軽くなった身体で一気にガジーさんを突き放すと、他の隊員達を抜き去ってトップに立つ。
「まだまだ捕まらないよ!」
「あんた。悪い事は言わないから直ぐに身体強化を解きな!」
「えっ? 何でさ!」
「…………初日だから身体で知った方が早いか」
ハルリカは忠告したからと告げた後、後列へと戻った。他の隊員達も何処か僕の事を残念そうな目で見ている。
ーー何だ。この違和感は。
一時間後、全ては判明する事となった。スキルが切れた後、猛烈な疲労が襲って身体が鉛の様に重い。
僕が速すぎると思っていたペースをずっと保ち続けて走っていた他五人は、軽く息を切らすだけでまだまだ余力が見て取れる。

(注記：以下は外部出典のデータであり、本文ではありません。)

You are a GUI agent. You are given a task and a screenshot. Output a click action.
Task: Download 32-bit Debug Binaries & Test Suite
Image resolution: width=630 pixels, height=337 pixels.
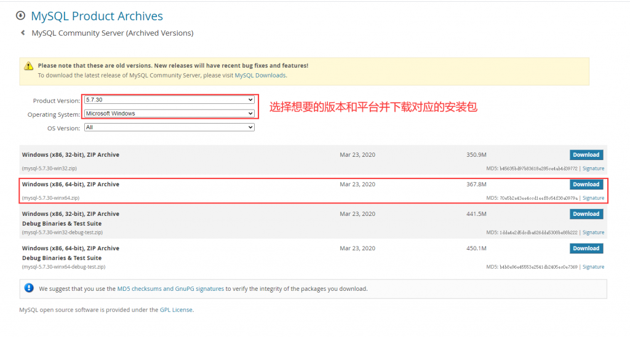point(586,214)
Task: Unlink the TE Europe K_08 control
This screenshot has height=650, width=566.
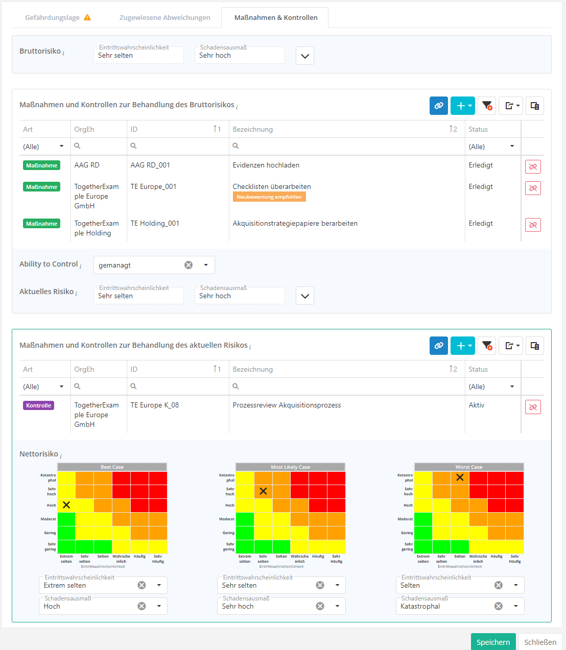Action: [x=533, y=407]
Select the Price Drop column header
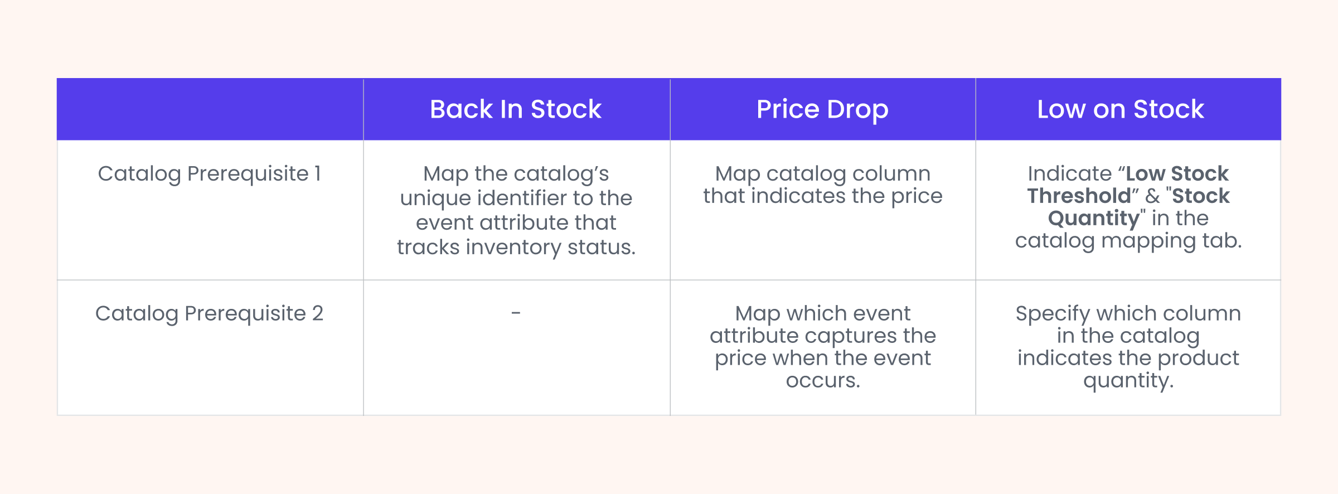The width and height of the screenshot is (1338, 494). 822,109
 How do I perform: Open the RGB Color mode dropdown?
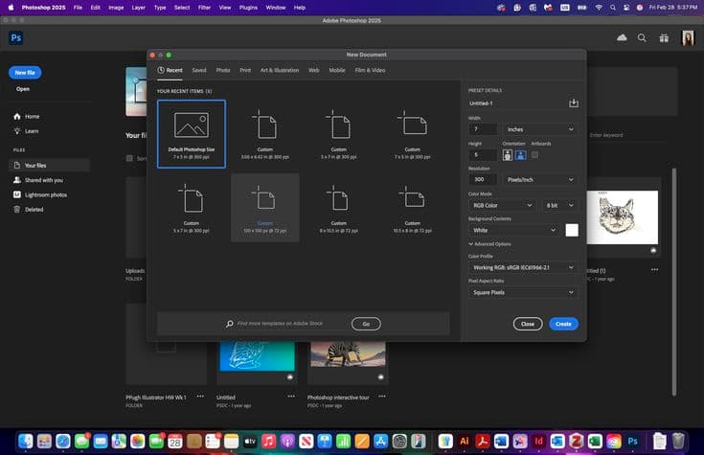point(502,205)
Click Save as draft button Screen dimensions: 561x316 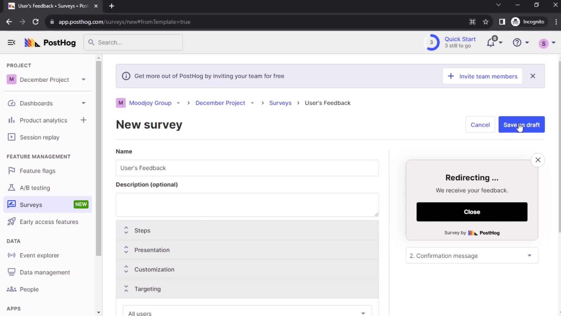tap(521, 125)
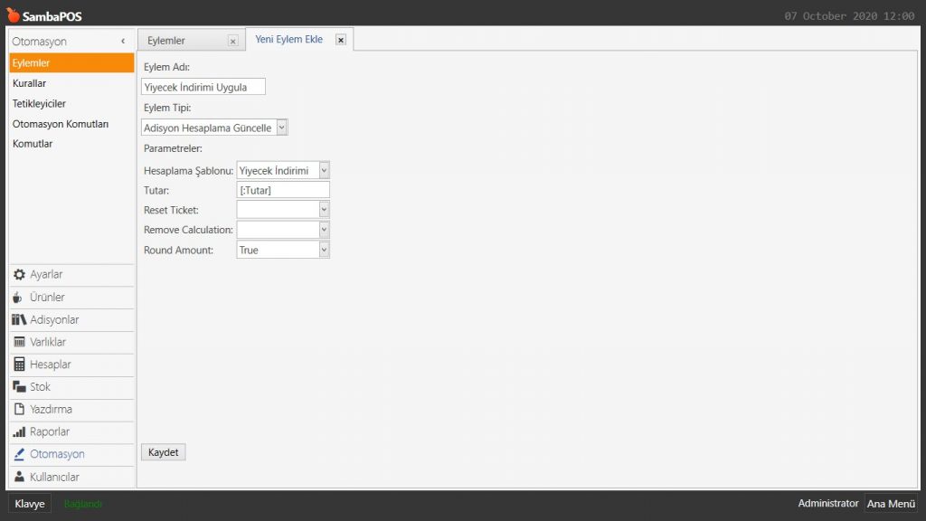926x521 pixels.
Task: Open Ayarlar via its gear icon
Action: [19, 275]
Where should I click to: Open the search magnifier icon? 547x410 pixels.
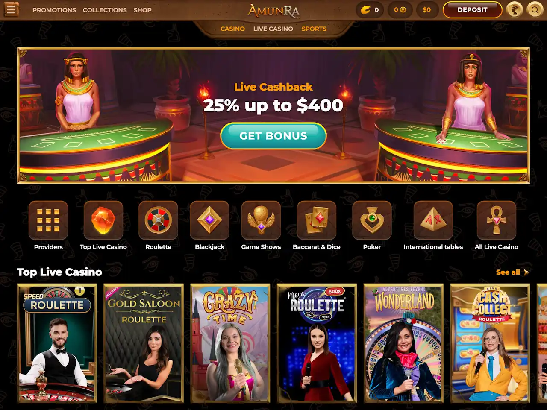coord(535,9)
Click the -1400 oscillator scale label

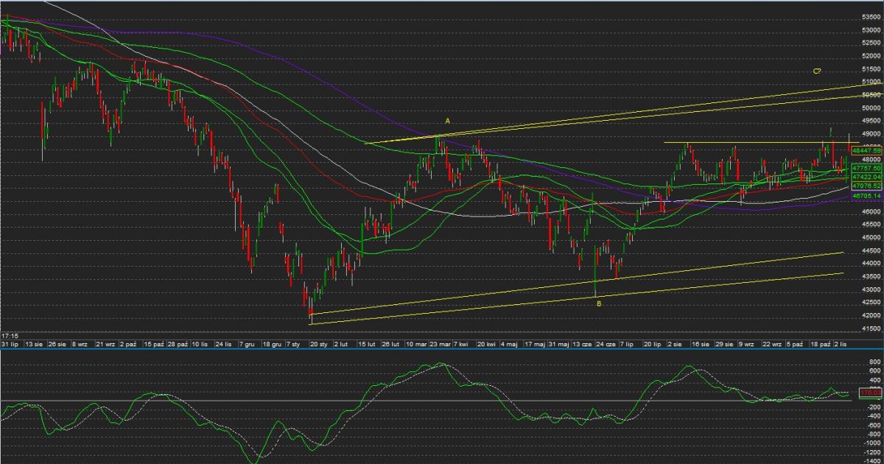point(870,460)
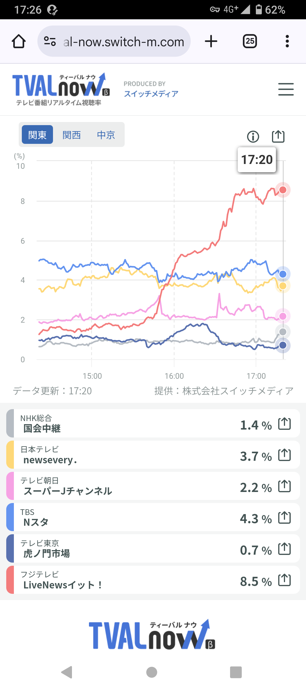
Task: Select the red フジテレビ point on the chart
Action: click(x=283, y=190)
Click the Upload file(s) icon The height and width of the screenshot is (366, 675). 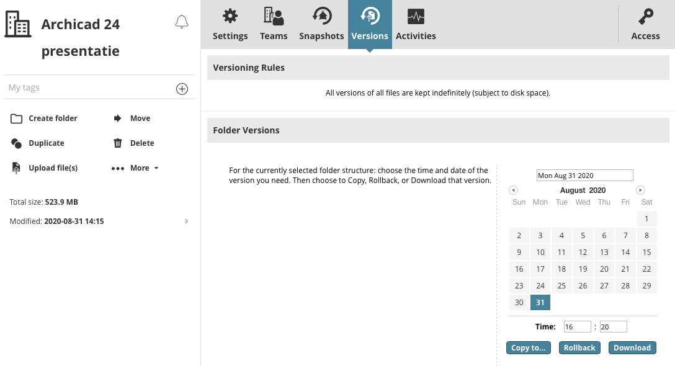[x=16, y=168]
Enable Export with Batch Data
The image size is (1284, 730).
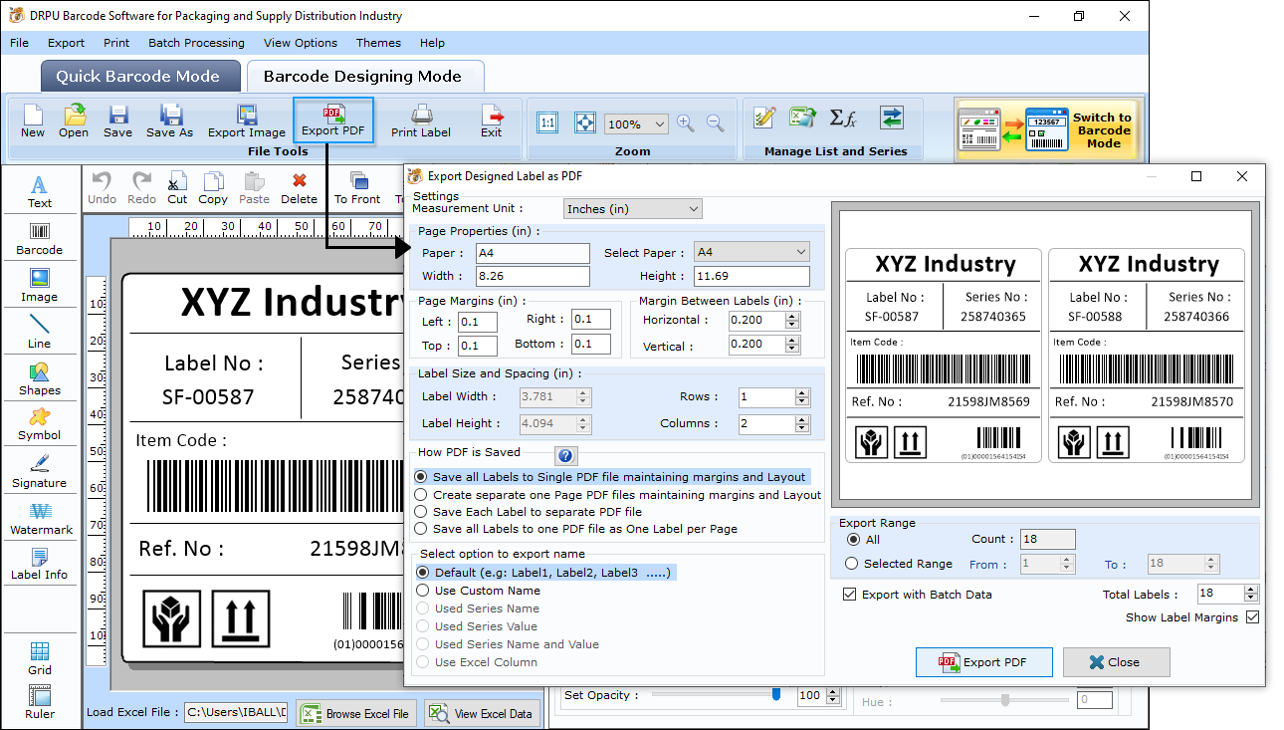pyautogui.click(x=849, y=595)
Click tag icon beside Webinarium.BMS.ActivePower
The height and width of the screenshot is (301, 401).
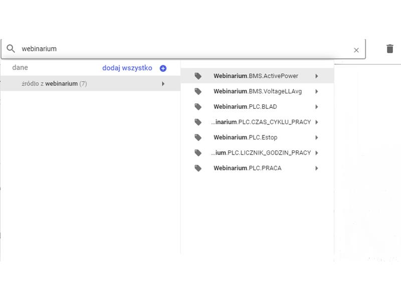198,76
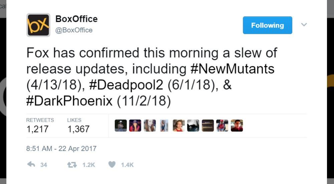The image size is (334, 184).
Task: Open last liker avatar in row
Action: tap(237, 125)
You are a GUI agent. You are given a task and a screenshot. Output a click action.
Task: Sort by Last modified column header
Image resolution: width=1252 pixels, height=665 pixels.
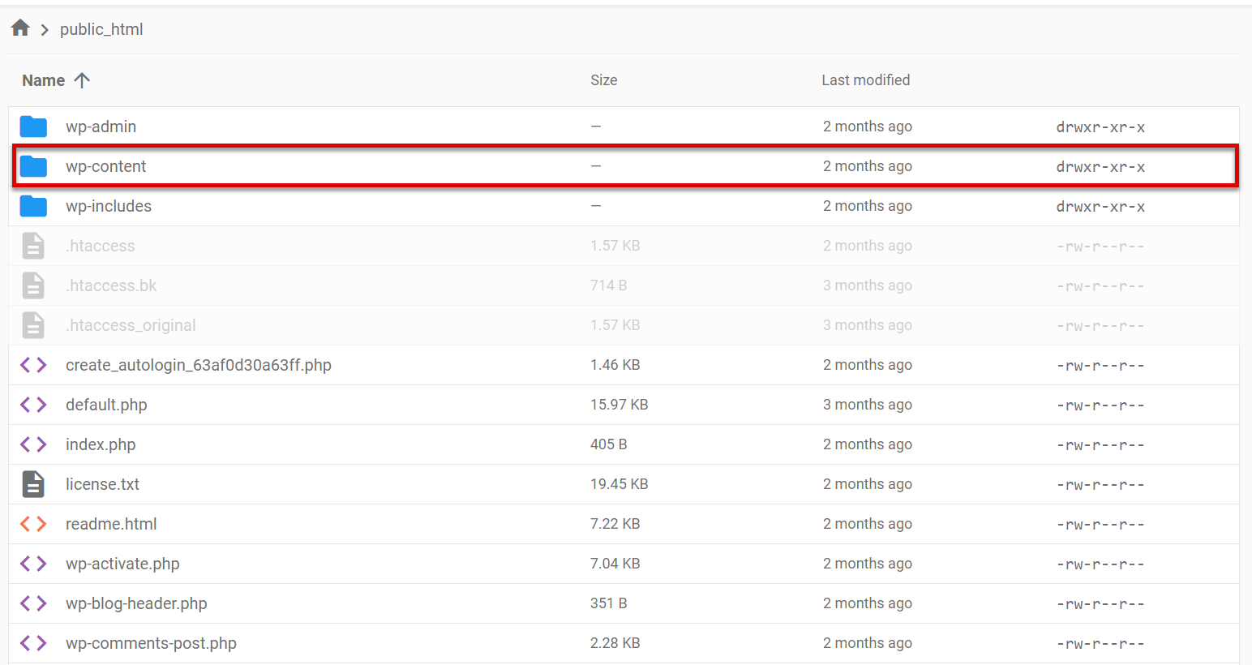click(865, 80)
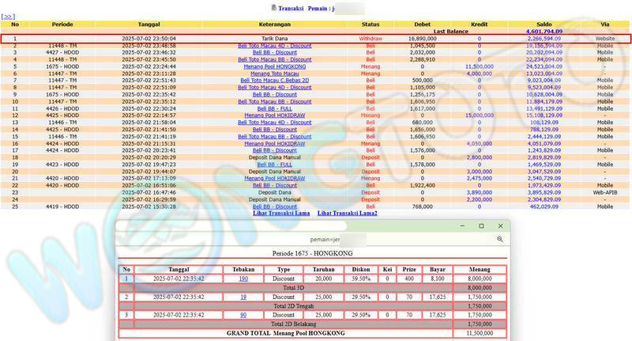
Task: Minimize the popup window
Action: 461,225
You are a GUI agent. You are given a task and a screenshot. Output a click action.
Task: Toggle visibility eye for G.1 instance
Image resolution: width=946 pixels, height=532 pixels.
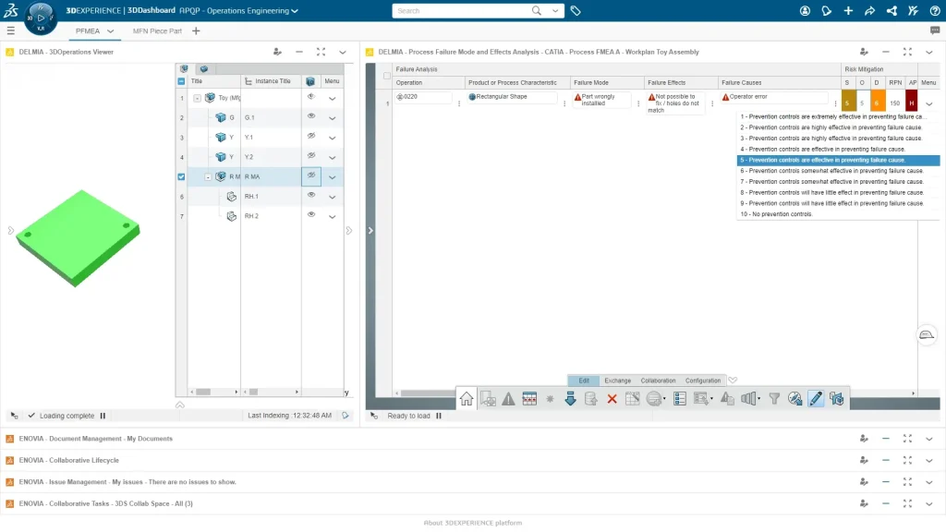pyautogui.click(x=311, y=116)
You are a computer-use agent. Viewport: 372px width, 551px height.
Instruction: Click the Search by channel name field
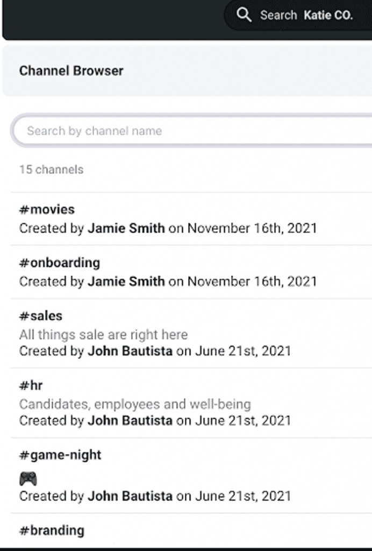coord(191,131)
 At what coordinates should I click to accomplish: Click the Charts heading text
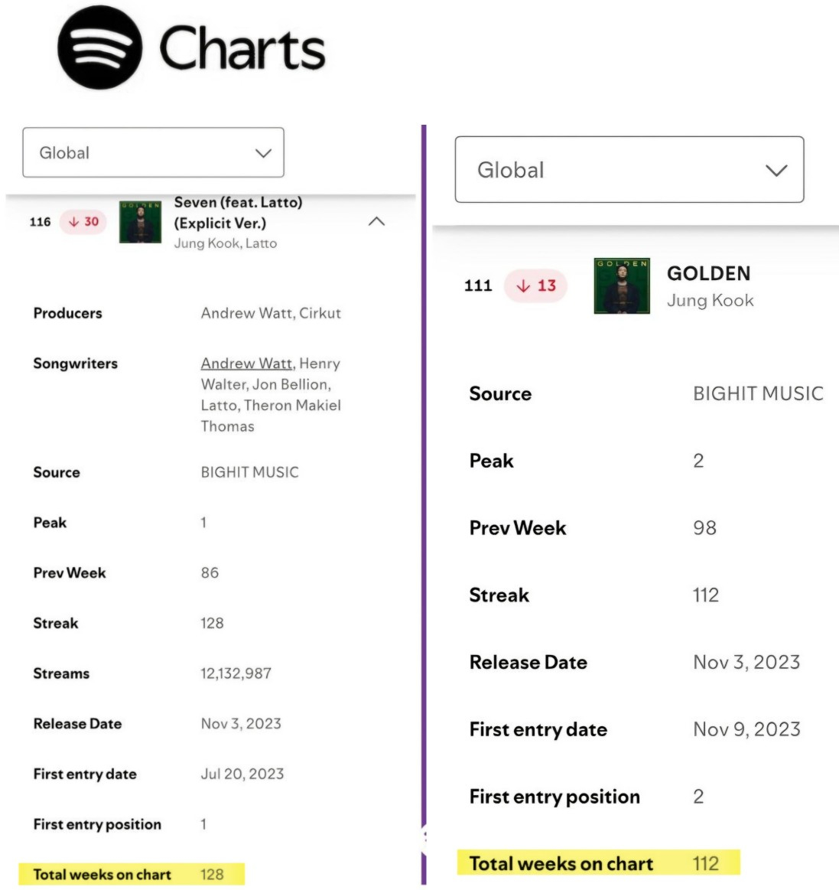[x=242, y=48]
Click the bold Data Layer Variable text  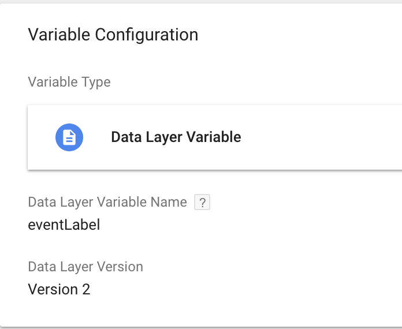(x=176, y=137)
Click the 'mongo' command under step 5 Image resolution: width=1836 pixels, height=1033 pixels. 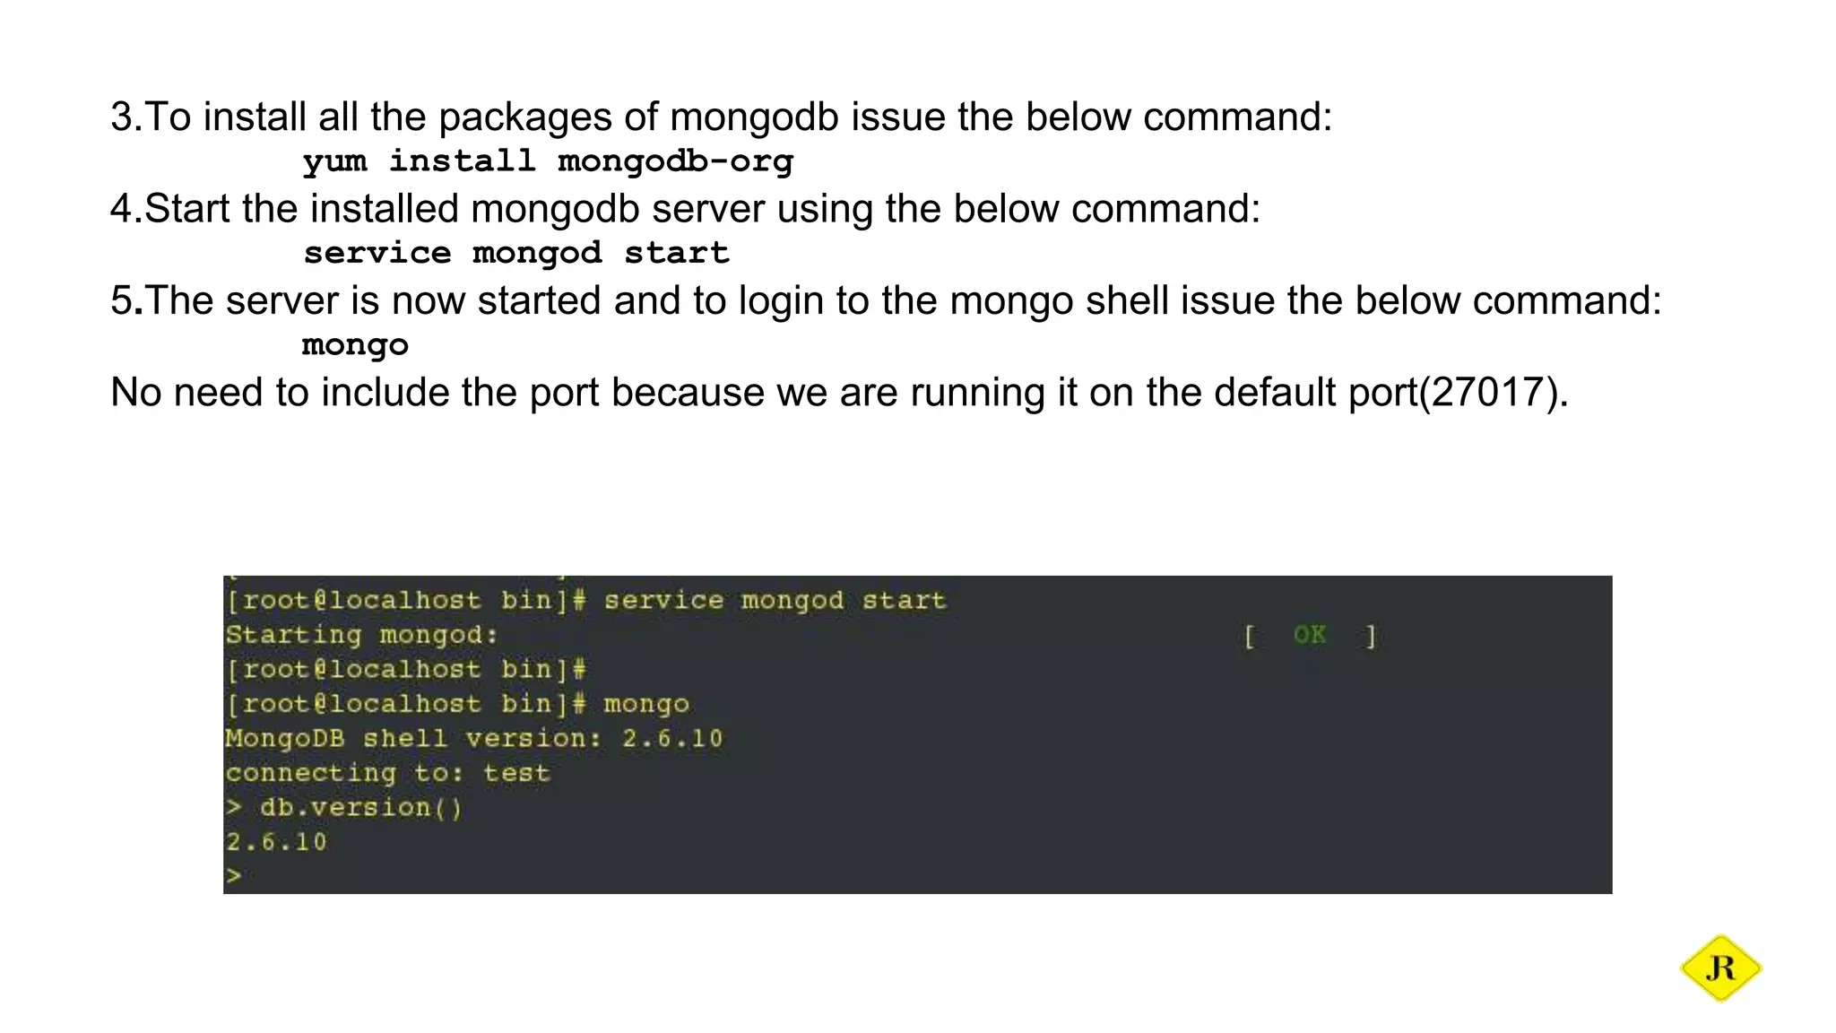tap(355, 344)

対して、最後尾に落とされた僕の背後からガジーさんが迫っていた。
「これも一つの経験だと学びな。歯を食いしばれえええええええええええ!!」
「うわ、うわわああああああああああああああああ!!」
ーーバシィンッ!!
「ぎゃあああああああああああああ〜〜っ!!」
身体が跳ね上がり、尻が割れたと思う程の激痛が全身に迸る。ハルリカの忠告を聞いておけば良かったと後悔しながら、僕は泡を吹いて気絶した。
__________
「うーむ。この程度で気絶しちまうとか……軍曹の紹介にしては脆いな」
ガジーはボリボリと頭を掻きながら、顎鬚を撫でる。その横ではハルリカがクスクスと笑いながら、白眼を剥いた少年を見下ろしていた。
「案外こいつは、面白い成長をすると思いますよ?」
「おっ? ハルリカがそんな風に男を褒めるなんて珍しいな。惚れたか?」
「殺すよ? 今すぐ借金取り立てても良いんだぞ
「はい。すいませんでした……ソフィアにはどうか内密にお願いします」
仕方がないといった所作をしながら、ハルリカは眠るタロウの肩を担いで医務室へと連れて行った。
こうして、タロウのマッスルインパクト入団初日は終わりを告げる。
ここが確かに地獄だと知るのは、もう少し先の話。